Mission Type: Orbiter
Launch Vehicle: Space Shuttle Atlantis (STS-34R)
Launch Site: Cape Canaveral, United States, launch complex 39B
NASA Center: Jet Propulsion Laboratory
Orbiter: 2,223 kg
Probe: 339 kg
Orbiter: 1) imaging system; 2) near-infrared mapping spectrometer; 3) ultraviolet spectrometer; 4) photopolarimeter-radiometer; 5) magnetometer; 6) energetic-particles detector; 7) plasma detector; 8) plasma wave; 9) heavy ion counter and 10) radio system
Atmospheric entry probe: 1) atmospheric structure instrument; 2) neutral mass spectrometer; 3) helium abundance detector; 4) net flux radiometer; 5) nephelometer
and 6) lightning/energetic-particles experiment
Orbiter: 6.15 meters
Probe: 86 cm
Spacecraft Power: Two Radioisotope Thermoelectric Generators
Maximum Power: 570 watts
Antenna Diameter: 4.8-meter
Program Manager: Donald T. Ketterer, NASA Headquarters
Project Manager: William J. O'Neil, Jet Propulsion Laboratory
Principal Scientists: Dr. Torrence V. Johnson, Jet Propulsion Laboratory, and Henry C. Brinton, NASA Headquarters, Dr. Richard E. Young, NASA Ames Research Center
Total Cost: Original projection: $1.3 billion
Deep Space Chronicle: A Chronology of Deep Space and Planetary Probes 1958-2000, Monographs in Aerospace History No. 24, by Asif A. Siddiqi
National Space Science Data Center, http://nssdc.gsfc.nasa.gov/
Galileo, one of NASA's most ambitious deep space exploration projects, was the result of plans dating back to the early 1980s to deploy a Jupiter orbiter and probe. In its final configuration, the orbiter was a 4.6-meter-tall spacecraft designed to operate for 22 months in Jovian orbit using 10 instruments/experiments to study the planet's atmosphere, satellites and magnetosphere. Galileo carried a 337 kg probe designed to return data as it entered the Jovian atmosphere to identify materials and conditions that cannot be detected from outside.

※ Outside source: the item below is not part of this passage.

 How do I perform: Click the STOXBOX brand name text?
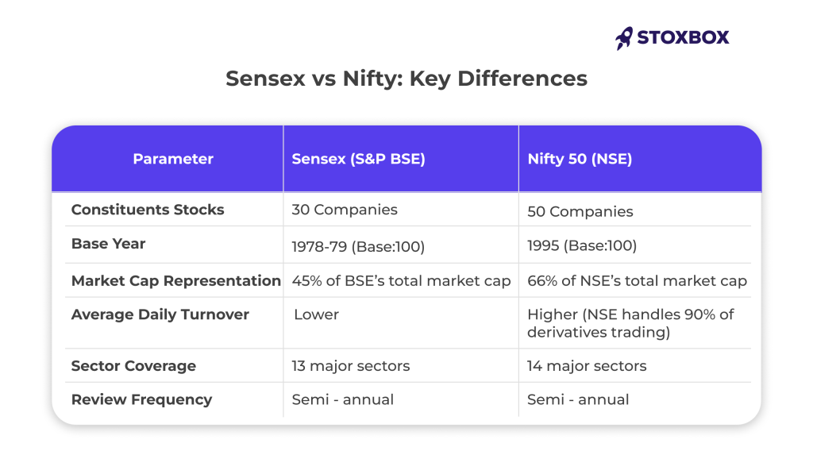(x=683, y=37)
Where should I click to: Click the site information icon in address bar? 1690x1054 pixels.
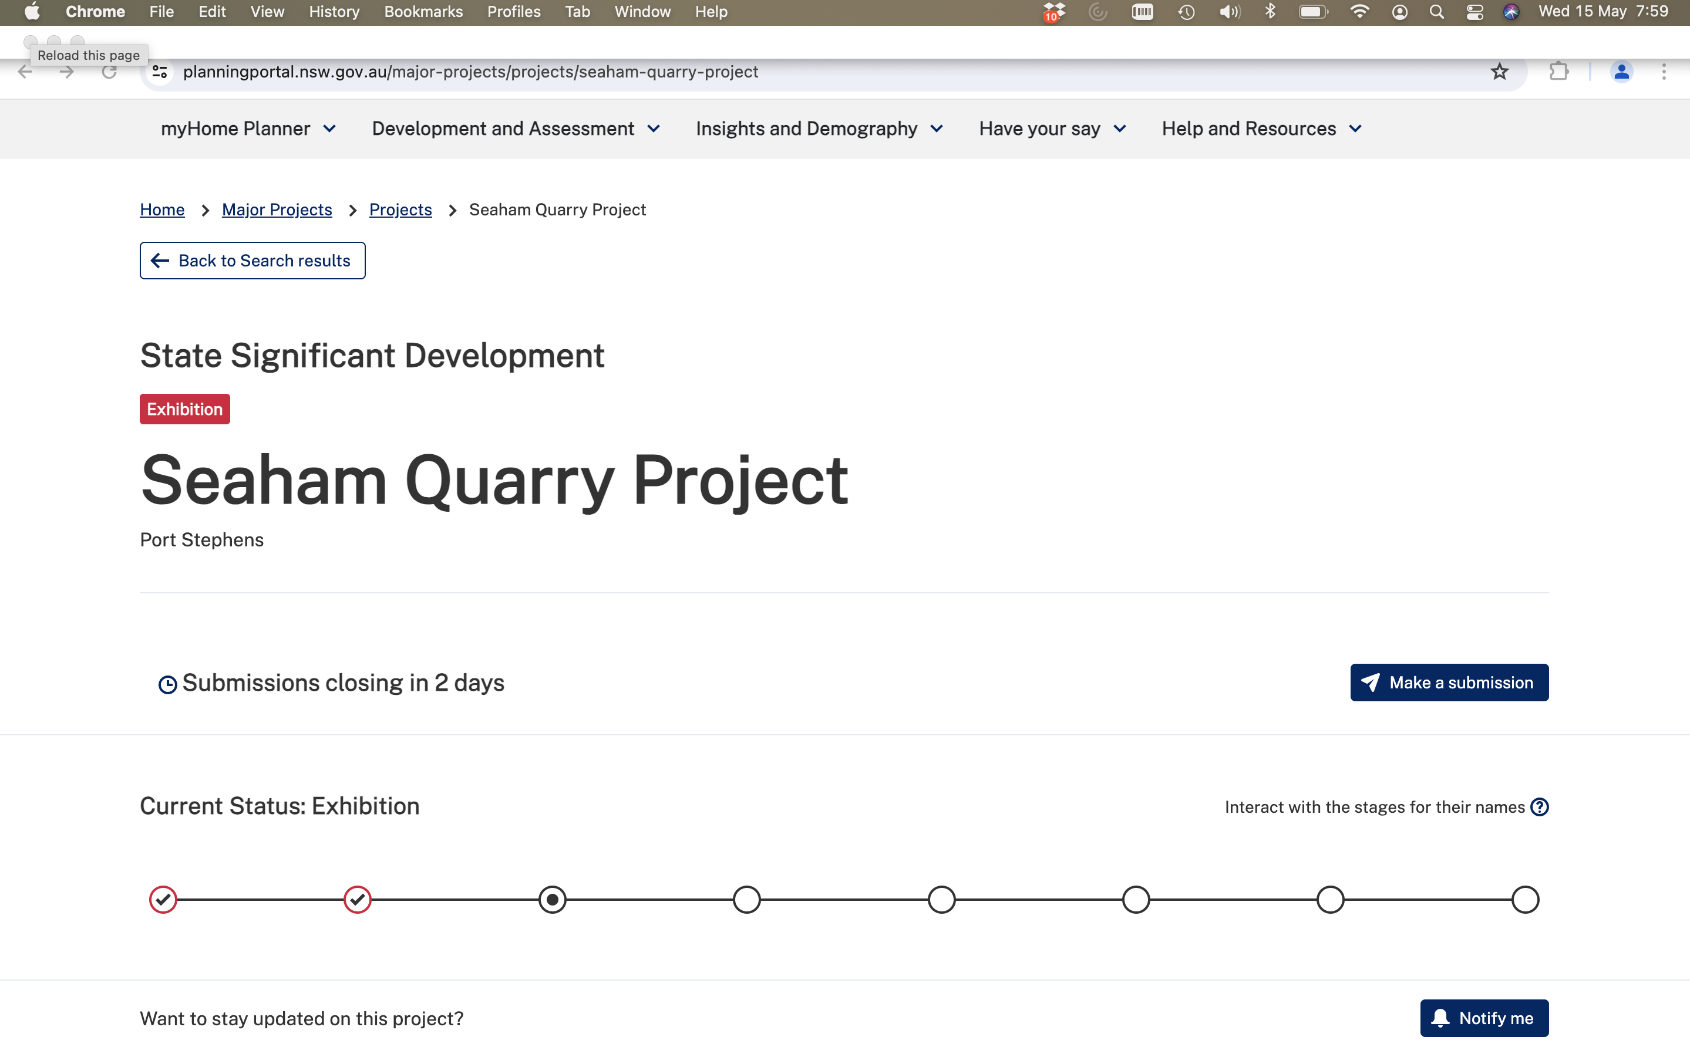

Because of limitations of a Space Shuttle/IUS combination, NASA decided to use a complex multiple-gravity-assist scheme that required three flybys (two of Earth and one of Venus) on its way to Jupiter. The STS-34R crew released the spacecraft 6.5 hours after launch; an hour later the two-stage IUS fired to send Galileo on its way.
Galileo flew past Venus at 05:58:48 UT on 10 February 1990 at a range of 16,106 km. It conducted an extensive survey of the planet (including imaging). Having gained 8,030 kilometers per hour in speed, the spacecraft flew past Earth twice, the first time at a range of 960 km at 20:34:34 UT on 8 December 1990, when it clearly detected traces of life in atmospheric trace elements on our home planet. The spacecraft also conducted lunar observations.
A major problem occurred on 11 April 1991 when the high-gain antenna failed to fully deploy, thus eliminating any possibility of data transmission during its flyby of the asteroid Gaspara. Becoming the first humanmade object to fly past an asteroid, Galileo approached the minor planet to a distance of 1,604 km at 22:37 UT on 29 October 1991. The encounter provided much data, including 150 images of the asteroid. Galileo then sped to its second encounter with the Earth-Moon system, with a flyby of Earth at 303.1 km at 15:09:25 UT on 8 December 1992, adding 3.7 kilometers per second to its cumulative speed. Despite extensive attempts to salvage the high-gain antenna, ground controllers eventually had to restructure the mission to use only the low-gain antenna, which would allow about 70 percent of the originally planned scientific return (using software and hardware improvements on Earth).
Galileo flew by a second asteroid, Ida, at 16:51:59 UT on 28 August 1993 at a range of 2,410 km, providing further data on minor planets, including the discovery of Dactyl, the first known a natural satellite of an asteroid. Later, in July 1994, as it was speed toward Jupiter, Galileo provided astronomers' only direct observations of Comet Shoemaker-Levy 9's impact with the Jovian atmosphere.
Galileo's atmospheric entry probe was finally released on 13 July 1995, when the spacecraft was still 85 million kilometers from Jupiter. The probe hit the atmosphere at 22:04 UT on 7 December 1995 and returned valuable data for 58 minutes as it plunged into the Jovian cauldron. Data, originally transmitted to its parent craft and then later transmitted back to Earth, indicated an intense radiation belt 50,000 km above Jupiter's clouds, few organic compounds and winds as high as 640 meters per second.